Mr Wiltshire had worked for CRO Ports London Limited for over 20 years and supervised the lifting of large containers onto ships.  In January 2013, he was called to deal with a problem lifting a container.  A manager suggested he should go to the engineers to pick up “heavy duty twist locks”.  However, when Mr Wiltshire arrived at the scene, the team leader was already attempting to resolve the problem in the usual way, which involved placing a small piece of wood on top of the pin in order to twist it into place.  Mr Wiltshire allowed the driver to continue, however when the container was 20 feet above the ground, it fell from the crane.  Although no-one was hurt, the container was badly damaged and the incident could have caused a fatality.

As CRO had condoned the practice for a long time and Mr Wiltshire had a long, unblemished service record, Mr Wiltshire believed he would be given a written warning and took full responsibility for the incident. He admitted that his error was a dangerous act and accepted that he had previously supervised similar practice and that it breached health and safety rules.  He was dismissed for gross misconduct.
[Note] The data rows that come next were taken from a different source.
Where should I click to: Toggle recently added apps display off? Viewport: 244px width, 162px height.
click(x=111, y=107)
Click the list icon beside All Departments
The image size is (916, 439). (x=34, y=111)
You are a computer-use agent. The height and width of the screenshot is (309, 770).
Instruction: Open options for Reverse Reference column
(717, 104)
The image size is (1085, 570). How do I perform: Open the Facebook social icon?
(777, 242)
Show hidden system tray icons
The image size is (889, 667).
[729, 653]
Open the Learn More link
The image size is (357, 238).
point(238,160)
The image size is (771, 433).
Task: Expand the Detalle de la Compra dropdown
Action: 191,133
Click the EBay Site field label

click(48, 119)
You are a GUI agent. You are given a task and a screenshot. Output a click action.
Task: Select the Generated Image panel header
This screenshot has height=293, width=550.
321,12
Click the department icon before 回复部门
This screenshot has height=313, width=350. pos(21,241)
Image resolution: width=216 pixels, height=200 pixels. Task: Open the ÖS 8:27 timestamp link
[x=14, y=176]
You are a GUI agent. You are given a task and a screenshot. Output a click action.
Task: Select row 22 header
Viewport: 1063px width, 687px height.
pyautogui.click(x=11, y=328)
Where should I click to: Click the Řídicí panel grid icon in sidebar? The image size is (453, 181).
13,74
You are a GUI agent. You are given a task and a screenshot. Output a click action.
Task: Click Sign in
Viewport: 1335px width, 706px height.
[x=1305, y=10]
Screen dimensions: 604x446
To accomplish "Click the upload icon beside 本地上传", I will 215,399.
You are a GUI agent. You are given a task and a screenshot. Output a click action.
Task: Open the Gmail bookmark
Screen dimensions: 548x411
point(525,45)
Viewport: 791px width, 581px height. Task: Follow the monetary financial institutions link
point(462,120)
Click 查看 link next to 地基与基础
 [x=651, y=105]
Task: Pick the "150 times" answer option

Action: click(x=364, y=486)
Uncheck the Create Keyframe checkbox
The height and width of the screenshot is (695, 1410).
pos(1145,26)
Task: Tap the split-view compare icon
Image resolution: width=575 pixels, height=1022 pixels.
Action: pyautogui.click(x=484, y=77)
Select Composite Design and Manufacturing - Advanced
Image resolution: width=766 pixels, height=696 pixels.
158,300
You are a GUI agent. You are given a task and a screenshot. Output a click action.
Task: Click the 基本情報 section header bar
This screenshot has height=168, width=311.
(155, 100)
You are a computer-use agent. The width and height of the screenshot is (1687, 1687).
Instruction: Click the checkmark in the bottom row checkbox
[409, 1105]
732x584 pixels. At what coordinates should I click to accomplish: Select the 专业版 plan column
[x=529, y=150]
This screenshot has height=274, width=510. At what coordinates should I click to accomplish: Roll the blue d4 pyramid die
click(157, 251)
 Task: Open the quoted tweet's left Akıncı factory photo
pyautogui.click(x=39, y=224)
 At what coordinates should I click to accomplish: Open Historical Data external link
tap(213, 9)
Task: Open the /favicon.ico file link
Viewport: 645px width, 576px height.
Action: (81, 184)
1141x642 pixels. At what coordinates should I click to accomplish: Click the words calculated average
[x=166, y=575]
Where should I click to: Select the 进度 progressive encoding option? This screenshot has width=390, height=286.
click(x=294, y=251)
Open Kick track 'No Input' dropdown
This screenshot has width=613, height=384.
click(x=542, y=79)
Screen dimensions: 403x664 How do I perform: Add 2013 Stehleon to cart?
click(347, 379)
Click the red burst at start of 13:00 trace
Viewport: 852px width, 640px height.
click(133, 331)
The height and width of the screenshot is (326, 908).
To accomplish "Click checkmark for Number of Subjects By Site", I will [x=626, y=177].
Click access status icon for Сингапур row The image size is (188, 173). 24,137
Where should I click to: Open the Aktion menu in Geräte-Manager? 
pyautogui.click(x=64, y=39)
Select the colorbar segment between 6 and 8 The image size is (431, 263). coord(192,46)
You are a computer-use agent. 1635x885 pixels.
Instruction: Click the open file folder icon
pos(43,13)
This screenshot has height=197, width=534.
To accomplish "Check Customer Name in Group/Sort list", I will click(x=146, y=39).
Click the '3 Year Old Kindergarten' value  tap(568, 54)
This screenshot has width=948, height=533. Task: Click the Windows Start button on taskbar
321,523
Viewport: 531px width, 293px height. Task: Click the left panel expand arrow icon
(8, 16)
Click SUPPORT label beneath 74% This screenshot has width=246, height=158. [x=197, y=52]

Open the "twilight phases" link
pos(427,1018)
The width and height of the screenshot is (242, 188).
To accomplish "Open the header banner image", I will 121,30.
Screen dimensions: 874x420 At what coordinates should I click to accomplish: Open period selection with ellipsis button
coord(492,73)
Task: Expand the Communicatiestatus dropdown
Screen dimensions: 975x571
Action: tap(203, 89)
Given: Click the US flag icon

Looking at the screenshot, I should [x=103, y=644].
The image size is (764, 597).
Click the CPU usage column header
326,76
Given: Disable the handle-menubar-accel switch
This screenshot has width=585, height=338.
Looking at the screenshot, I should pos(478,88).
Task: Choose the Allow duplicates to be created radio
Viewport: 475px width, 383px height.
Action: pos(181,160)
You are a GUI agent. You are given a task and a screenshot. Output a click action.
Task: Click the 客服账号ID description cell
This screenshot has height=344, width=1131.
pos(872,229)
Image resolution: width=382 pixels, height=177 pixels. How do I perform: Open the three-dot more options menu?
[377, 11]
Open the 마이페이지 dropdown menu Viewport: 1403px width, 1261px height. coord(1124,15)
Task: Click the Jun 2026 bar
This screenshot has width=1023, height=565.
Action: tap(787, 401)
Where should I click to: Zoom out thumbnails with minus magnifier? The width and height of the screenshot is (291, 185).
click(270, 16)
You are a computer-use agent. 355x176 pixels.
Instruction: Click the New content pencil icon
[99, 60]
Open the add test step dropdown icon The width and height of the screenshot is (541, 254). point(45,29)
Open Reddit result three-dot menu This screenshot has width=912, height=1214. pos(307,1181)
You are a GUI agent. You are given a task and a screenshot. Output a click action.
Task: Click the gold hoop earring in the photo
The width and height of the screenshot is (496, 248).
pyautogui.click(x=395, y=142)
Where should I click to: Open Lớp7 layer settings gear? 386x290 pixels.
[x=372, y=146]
The Employment Tribunal upheld Mr Wiltshire’s unfair dismissal claim, however CRO’s appeal was upheld and the case was remitted to a fresh employment tribunal to be reheard.  The issue was whether CRO had acted reasonably by limiting the scope of its investigation in light of Mr Wiltshire’s admissions.  In many cases, an admission of misconduct means there is little point to the carrying out further detailed investigations.  However, in some cases, the admission may still leave important questions unanswered which require further investigation.

Constructive knowledge of disability

The duty to make “reasonable adjustments” for disabled employees is triggered when an employer has actual or constructive knowledge of an employee’s disability. In Donelien v Liberata UK Ltd the EAT considered whether an employer had constructive knowledge of a disability.

Ms Donelien worked for Liberata UK Limited.  She was frequently off sick and in the final year of her employment, she was absent for 128 days.  She gave numerous explanations for her absences, including viral infections, dizziness, head colds, wrist pain and stomach upsets.  On one occasion she gave no reason at all.

Ms Donelien was referred to Liberata’s occupational health service, however Ms Donelien would not allow them to contact her GP. The occupational health service concluded that she was not disabled.  Liberata had a number of meetings with Ms Donelien about her illnesses before she was dismissed for her persistent absences.

Ms Donelien brought an employment tribunal claim against Liberata, alleging that she had been disabled and it had not made reasonable adjustments for her.  It was agreed by all parties that although Ms Donelien had in fact been disabled at the time of her dismissal, Liberata had not known this.  The issue was whether Liberata had had constructive knowledge of her disability.

The EAT held that Liberata had not had constructive knowledge of Ms Donelien’s disability.  The company had done all it could reasonably be expected to do to discover any disability.  It has referred Ms Donelien to an occupational health adviser, held return to work meetings, engaged in discussions with Ms Donelien and reviewed correspondence from her GP before it decided that she was not disabled.

An employer does not need to take every step it could possibly take to discover an employee’s disability in order to avoid having constructive knowledge of it.  It is the employer’s actions as a whole that matter and each case will turn on its facts.